In telling the world of his new venture in ministry Dr. Dobson announced on his Facebook page, on December 29, 2009: “Our nation is facing a crisis that threatens its very existence. We are in a moral decline of shocking dimensions. I have asked myself how can I sit and watch the world go by without trying to help if I can. That is what motivates me at this time.”

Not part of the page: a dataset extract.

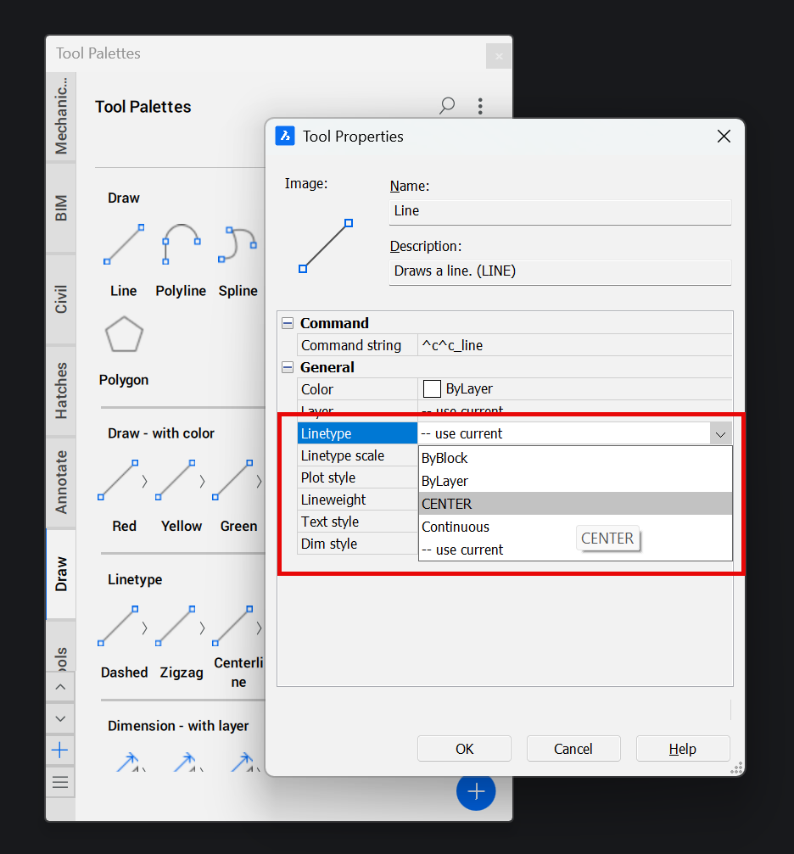
Task: Select the Red colored line tool
Action: [120, 481]
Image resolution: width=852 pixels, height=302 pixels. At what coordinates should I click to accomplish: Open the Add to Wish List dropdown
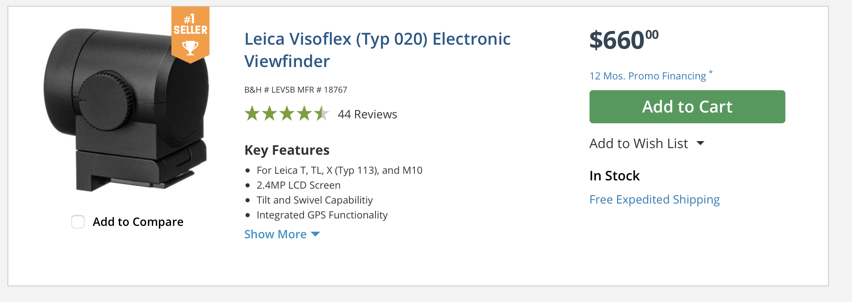pyautogui.click(x=647, y=143)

Please do not misunderstand me. I think James Dobson is sincere, dedicated and deeply troubled by America’s growing secularism. I think he is a pious Christian who loves his Lord and his family. But I still think his decision, especially with regard to the ministry of Focus on the Family, is extremely problematic. I do not judge his motives so please do not assume that in this post. I do judge his actions, at least in terms of how we ought to judge what we see and how we shall respond to it in public and private.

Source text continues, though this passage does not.